Set problem — Rewrite the lines beginning with the one that contains "Where should I click to: Select" and ending after the one that contains "[x=52, y=31]", replacing "GUI agent" with "interface agent" and leaving everything else unchanged.

Information supplied —

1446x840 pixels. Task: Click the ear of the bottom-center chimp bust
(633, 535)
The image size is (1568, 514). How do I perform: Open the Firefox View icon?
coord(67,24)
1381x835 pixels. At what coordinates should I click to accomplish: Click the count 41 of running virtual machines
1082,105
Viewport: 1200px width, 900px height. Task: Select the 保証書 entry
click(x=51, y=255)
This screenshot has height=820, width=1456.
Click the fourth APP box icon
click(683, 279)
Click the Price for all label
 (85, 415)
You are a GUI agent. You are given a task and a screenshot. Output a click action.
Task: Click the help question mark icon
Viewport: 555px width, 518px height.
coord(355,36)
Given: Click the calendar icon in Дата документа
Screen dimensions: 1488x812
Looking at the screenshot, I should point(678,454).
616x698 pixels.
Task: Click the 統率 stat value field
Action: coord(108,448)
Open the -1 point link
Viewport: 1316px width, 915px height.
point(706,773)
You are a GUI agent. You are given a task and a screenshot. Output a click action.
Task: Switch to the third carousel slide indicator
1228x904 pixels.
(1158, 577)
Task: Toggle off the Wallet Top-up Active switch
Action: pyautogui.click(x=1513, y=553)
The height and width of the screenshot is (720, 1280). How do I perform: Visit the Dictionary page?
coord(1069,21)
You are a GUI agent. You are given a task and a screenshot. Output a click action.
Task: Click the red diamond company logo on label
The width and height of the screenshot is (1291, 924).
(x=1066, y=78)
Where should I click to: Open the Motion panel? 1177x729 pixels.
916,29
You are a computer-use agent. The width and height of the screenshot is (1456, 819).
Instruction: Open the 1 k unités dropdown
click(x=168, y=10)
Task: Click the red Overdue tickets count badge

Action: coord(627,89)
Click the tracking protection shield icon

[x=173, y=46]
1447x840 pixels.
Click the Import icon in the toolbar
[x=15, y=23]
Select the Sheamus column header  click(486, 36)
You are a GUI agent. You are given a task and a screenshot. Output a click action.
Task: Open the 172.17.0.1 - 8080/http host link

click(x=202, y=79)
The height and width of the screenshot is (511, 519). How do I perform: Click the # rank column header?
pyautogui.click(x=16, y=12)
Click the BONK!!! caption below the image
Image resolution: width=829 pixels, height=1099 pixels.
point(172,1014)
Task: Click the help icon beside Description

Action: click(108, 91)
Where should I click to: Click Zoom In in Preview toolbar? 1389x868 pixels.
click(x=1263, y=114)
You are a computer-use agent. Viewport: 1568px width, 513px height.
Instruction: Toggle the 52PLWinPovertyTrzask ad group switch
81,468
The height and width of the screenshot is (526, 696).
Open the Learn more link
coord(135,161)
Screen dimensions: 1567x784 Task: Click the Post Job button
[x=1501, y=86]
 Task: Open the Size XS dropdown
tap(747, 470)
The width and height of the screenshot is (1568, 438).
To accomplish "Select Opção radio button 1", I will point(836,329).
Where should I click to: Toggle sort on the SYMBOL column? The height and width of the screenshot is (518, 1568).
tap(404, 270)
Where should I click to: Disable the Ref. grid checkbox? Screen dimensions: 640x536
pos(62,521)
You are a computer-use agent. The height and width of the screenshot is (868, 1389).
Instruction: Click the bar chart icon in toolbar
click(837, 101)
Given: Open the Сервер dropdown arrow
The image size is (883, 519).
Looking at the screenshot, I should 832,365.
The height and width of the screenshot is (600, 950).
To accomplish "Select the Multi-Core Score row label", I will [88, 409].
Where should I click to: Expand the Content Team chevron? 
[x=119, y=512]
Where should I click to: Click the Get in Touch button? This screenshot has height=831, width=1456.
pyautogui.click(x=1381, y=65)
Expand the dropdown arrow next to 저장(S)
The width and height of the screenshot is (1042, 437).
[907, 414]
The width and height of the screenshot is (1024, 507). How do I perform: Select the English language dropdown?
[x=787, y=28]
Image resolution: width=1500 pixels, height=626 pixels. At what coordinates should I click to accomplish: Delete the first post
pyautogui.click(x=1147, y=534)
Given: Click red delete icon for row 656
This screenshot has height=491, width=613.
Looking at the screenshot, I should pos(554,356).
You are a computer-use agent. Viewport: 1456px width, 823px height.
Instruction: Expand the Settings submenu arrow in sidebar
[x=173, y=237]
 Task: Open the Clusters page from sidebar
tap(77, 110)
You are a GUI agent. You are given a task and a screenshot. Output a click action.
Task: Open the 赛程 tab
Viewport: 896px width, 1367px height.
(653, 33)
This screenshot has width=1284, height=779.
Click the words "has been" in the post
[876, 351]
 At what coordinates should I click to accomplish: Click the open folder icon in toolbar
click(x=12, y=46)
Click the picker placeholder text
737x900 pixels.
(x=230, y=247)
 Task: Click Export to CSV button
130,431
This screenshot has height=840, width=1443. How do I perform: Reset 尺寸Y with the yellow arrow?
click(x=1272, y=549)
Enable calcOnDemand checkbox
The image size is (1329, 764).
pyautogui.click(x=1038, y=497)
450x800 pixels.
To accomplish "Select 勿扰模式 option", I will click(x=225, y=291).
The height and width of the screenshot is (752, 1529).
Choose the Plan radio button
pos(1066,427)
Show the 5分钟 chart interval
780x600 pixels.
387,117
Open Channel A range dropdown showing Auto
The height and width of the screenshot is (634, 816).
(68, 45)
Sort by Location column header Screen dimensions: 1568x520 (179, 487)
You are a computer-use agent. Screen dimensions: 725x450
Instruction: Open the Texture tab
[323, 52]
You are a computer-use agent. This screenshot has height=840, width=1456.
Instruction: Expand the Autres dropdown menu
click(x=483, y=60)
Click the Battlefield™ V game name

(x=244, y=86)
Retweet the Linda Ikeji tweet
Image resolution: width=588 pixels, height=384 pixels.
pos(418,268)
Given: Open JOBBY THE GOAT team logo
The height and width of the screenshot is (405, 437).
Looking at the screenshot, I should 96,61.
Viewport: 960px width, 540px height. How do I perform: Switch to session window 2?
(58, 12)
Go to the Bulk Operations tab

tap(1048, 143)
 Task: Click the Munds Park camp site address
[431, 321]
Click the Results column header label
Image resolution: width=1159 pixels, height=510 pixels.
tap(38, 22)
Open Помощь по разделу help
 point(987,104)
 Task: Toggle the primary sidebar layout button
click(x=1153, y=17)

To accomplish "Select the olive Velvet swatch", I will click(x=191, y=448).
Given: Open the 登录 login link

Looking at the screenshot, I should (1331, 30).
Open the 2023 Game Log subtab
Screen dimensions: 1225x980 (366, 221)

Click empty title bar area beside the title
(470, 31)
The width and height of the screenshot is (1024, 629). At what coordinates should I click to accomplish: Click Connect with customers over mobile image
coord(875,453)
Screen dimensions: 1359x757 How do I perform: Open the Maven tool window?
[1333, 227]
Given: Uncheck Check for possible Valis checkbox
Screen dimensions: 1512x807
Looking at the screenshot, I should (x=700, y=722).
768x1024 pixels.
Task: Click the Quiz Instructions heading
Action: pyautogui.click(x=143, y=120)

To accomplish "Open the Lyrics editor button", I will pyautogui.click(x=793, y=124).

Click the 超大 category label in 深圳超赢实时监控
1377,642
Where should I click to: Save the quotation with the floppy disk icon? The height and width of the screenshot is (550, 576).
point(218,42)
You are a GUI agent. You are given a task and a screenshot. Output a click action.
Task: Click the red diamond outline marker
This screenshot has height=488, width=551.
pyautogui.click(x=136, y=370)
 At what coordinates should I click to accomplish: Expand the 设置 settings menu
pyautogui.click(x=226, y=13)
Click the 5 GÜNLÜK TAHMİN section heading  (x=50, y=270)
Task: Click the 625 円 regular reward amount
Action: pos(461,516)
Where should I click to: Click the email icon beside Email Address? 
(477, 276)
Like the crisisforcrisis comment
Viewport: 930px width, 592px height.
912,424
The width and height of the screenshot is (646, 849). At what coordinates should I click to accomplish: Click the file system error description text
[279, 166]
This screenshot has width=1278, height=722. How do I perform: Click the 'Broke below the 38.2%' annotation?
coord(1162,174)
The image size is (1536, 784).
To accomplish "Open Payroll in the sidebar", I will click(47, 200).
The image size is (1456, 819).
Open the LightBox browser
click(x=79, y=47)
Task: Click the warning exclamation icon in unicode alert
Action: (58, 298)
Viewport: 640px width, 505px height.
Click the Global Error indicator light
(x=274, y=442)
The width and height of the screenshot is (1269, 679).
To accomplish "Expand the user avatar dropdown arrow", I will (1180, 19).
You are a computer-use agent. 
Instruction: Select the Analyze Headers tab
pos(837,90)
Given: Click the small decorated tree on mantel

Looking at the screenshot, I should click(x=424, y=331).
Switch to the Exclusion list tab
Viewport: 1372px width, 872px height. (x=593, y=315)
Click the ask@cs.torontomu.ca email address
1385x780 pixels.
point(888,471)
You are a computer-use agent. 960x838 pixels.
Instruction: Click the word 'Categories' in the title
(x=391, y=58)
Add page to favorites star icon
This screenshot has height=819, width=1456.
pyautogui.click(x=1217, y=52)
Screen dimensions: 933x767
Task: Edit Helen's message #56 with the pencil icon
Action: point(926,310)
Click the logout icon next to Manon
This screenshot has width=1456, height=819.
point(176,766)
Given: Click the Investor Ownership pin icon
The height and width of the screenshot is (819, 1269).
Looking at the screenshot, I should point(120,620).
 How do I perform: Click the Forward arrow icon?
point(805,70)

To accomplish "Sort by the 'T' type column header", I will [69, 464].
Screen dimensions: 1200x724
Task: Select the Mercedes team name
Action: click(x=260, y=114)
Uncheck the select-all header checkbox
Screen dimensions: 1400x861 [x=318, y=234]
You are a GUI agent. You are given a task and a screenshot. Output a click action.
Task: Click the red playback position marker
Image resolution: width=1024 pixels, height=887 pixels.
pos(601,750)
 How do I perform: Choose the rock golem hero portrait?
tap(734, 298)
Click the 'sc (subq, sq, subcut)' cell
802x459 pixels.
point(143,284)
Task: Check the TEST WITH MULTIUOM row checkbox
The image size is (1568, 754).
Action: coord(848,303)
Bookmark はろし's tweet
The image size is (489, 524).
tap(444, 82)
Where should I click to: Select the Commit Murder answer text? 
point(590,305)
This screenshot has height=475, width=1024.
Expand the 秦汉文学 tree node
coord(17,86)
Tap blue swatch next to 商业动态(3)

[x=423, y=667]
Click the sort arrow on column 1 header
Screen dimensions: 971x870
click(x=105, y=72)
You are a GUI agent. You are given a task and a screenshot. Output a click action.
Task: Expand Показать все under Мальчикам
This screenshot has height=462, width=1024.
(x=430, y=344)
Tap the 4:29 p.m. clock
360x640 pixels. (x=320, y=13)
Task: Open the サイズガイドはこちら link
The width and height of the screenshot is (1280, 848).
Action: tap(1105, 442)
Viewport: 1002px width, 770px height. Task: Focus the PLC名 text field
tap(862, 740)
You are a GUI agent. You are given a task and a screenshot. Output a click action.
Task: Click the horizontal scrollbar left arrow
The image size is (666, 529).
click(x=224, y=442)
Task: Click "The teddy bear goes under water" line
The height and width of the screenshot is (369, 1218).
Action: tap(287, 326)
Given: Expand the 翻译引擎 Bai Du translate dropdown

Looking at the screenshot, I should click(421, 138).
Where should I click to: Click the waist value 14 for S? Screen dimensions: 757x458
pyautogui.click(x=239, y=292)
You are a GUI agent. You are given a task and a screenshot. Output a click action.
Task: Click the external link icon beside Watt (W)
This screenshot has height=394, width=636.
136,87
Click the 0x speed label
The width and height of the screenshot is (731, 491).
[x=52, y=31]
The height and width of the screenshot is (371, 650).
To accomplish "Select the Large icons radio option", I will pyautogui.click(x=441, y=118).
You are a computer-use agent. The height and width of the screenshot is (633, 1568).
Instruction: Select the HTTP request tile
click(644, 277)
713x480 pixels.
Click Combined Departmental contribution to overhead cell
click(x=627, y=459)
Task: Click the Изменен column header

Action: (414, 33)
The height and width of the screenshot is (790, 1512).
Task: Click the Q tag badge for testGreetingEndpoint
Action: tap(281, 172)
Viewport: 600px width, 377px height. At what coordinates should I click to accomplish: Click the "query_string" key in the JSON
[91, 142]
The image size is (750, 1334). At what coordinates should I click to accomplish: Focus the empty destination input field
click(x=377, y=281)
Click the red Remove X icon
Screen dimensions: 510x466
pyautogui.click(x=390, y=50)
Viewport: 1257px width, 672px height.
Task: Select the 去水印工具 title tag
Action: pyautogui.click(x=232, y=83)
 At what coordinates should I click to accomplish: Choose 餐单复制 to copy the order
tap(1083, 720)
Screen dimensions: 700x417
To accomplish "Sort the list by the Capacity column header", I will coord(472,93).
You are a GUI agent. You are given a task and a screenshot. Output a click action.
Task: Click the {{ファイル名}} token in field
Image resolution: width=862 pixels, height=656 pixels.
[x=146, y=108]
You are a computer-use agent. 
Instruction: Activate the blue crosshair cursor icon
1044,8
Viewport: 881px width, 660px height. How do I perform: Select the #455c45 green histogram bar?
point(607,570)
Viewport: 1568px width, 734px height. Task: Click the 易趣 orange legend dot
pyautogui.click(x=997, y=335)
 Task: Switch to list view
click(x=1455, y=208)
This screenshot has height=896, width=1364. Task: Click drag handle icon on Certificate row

The result —
Where should I click to: Select the Commit Murder answer text? 
point(590,305)
This screenshot has height=475, width=1024.
Expand the 秦汉文学 tree node
coord(17,86)
Tap blue swatch next to 商业动态(3)

[x=423, y=667]
Click the sort arrow on column 1 header
Screen dimensions: 971x870
click(x=105, y=72)
You are a interface agent. You are given a task and a screenshot. Output a click action.
Task: Expand Показать все under Мальчикам
This screenshot has height=462, width=1024.
(x=430, y=344)
Tap the 4:29 p.m. clock
360x640 pixels. (x=320, y=13)
Task: Open the サイズガイドはこちら link
The width and height of the screenshot is (1280, 848).
Action: tap(1105, 442)
Viewport: 1002px width, 770px height. Task: Focus the PLC名 text field
tap(862, 740)
You are a interface agent. You are given a task and a screenshot. Output a click action.
Task: Click the horizontal scrollbar left arrow
The image size is (666, 529).
click(x=224, y=442)
Task: Click "The teddy bear goes under water" line
The height and width of the screenshot is (369, 1218).
Action: tap(287, 326)
Given: Expand the 翻译引擎 Bai Du translate dropdown

Looking at the screenshot, I should click(421, 138).
Where should I click to: Click the waist value 14 for S? Screen dimensions: 757x458
pyautogui.click(x=239, y=292)
You are a interface agent. You are given a task and a screenshot. Output a click action.
Task: Click the external link icon beside Watt (W)
This screenshot has height=394, width=636.
136,87
Click the 0x speed label
The width and height of the screenshot is (731, 491).
[x=52, y=31]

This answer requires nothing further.